Three ways decision-making AI is transforming CSP operations

Three ways decision-making AI is transforming CSP operations

As a telecoms leader, you face extremely complex challenges. It’s your responsibility to lead your organisation to optimal profitability, performance and reliability, while minimising risk and maximising scalability. However, you must achieve this amid global change, supply chain disruptions, regulatory restrictions and complex interdependencies, writes Manuel Rassi, the telecom account director at Gurobi Optimization.

When faced with such complex, mission-critical challenges, how can you make confident, unbiased decisions?

Many organisations look to their data analytics for answers. Your data can reveal what’s happened in the past, why and what’s likely to happen next. But data analytics relies on historical data – so it falls short when your present no longer looks like your past.

To make unbiased decisions for achieving your optimal business outcomes, you need to be able to take all of the complexity into consideration – every objective, every constraint. And that requires an artificial intelligence (AI) capability that can explore all of those factors and all of the possible solutions and help you identify the best way forward.

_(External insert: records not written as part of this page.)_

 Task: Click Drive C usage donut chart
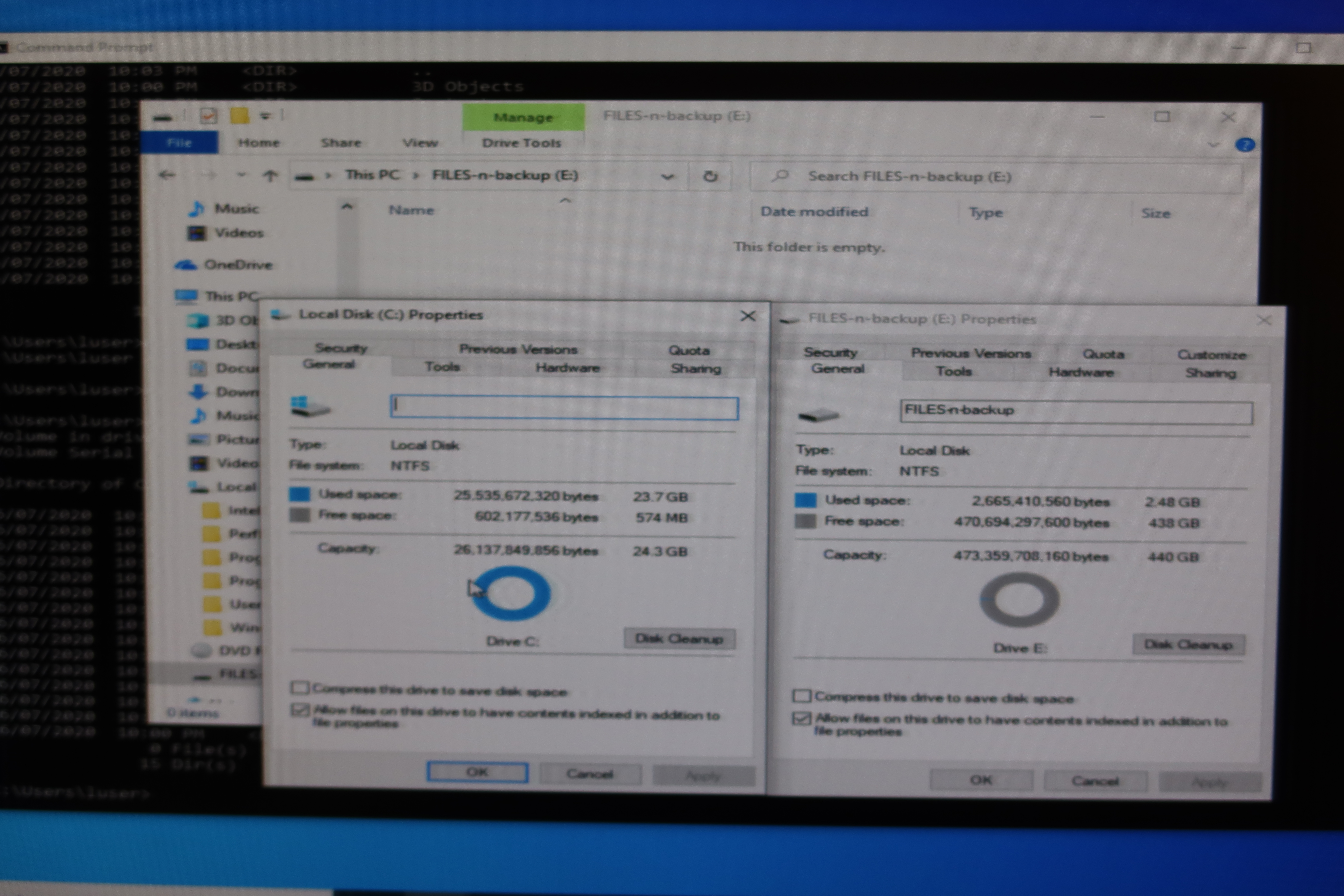click(x=511, y=593)
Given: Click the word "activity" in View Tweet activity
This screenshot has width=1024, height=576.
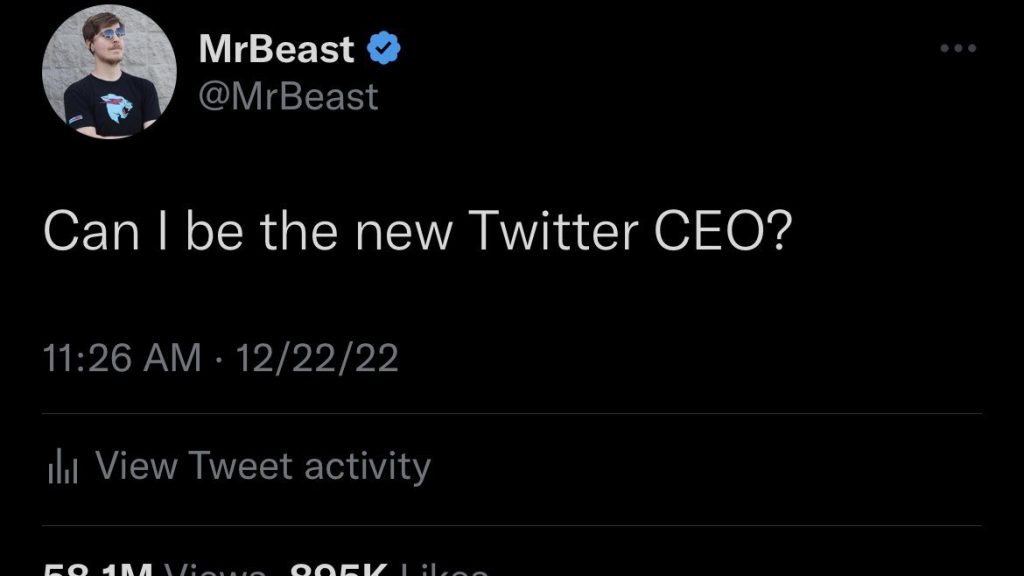Looking at the screenshot, I should (366, 466).
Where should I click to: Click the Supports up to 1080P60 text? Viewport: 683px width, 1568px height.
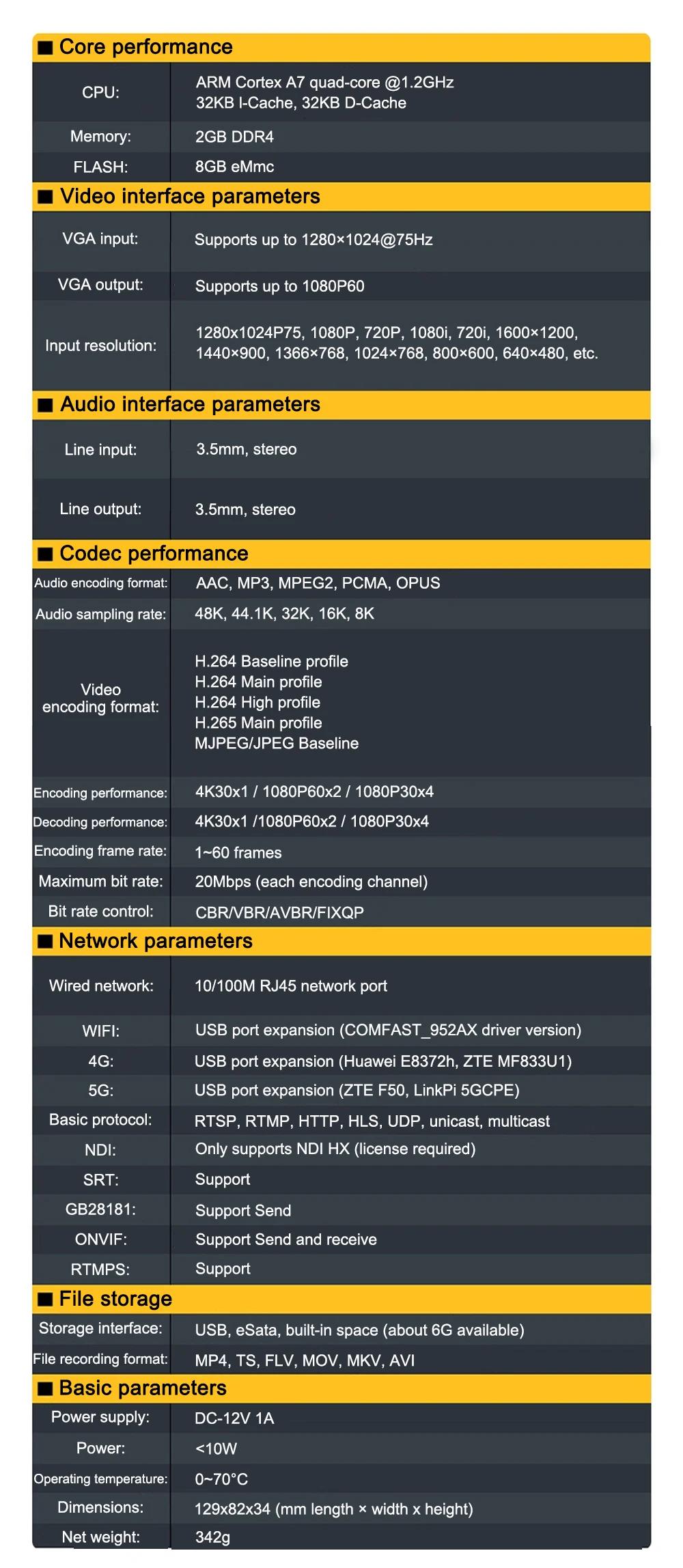[279, 286]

Let’s take a look at how decision-making AI – and, specifically, mathematical optimisation – can address several major challenges facing telecoms leaders today.

Optimise 5G network planning

To remain competitive in the age of 5G, you need to bring your networks to maximum capacity – optimising coverage and service levels. That requires making complex decisions around deployment site selection, infrastructure availability in terms of fibre, installation costs and mast adaptation and/or construction. This becomes even more difficult when you add in variables such as various technology options per spectrum band, and their location and business case dependencies.  

You need to identify the best course of action – a solution that’s explainable, justifiable and sustainable. And you need to be able to repeat this process continually, so you can make optimal decisions at the speed of change.  

With mathematical optimisation’s decision-making AI capabilities, you can let the AI do the complex calculations for you. You let it know your objectives – such as maximising coverage, minimising costs and maximising revenue – as well as your constraints, and let the AI consider all of the possible ways you can achieve those objectives. Often in seconds, it can identify your best course of action. As soon as factors change, you can update your inputs and run it again.  

Telecoms leaders use mathematical optimisation for everything from fibre optic network and facility location planning to coverage, frequency and radio planning. You can model entire scenarios for 5G deployment, including your parameters and constraints, and obtain the optimal solution.  

Optimise CSP retail and supply chains  

The supply chain is the backbone of a great customer experience. You want to help your customers buy what they need, when they need it and in the way they prefer – whether that’s in store or online. But with the pandemic upending supply chains everywhere, you need a better way to keep your products flowing. 

If you’re like many telecoms organisations, you operate on a relatively rigid, fixed system that doesn’t give you the flexibility or insight to quickly respond to customers or global events. As a result, you may have too much or too little stock on hand at different stores – and regularly pay high rates for expedited shipping at crunch time.  

But with mathematical optimisation, you can reimagine your retail and supply chain operations. You can automate your decision-making and replenish stores with the right products at the right times, while minimising retail inventory and meeting your out-of-stock targets.  

And because mathematical optimisation decision-making is model based, you simply need to update your model whenever your variables change – or whenever you want to explore new possibilities. Often in seconds, you can identify your best, unbiased decision.  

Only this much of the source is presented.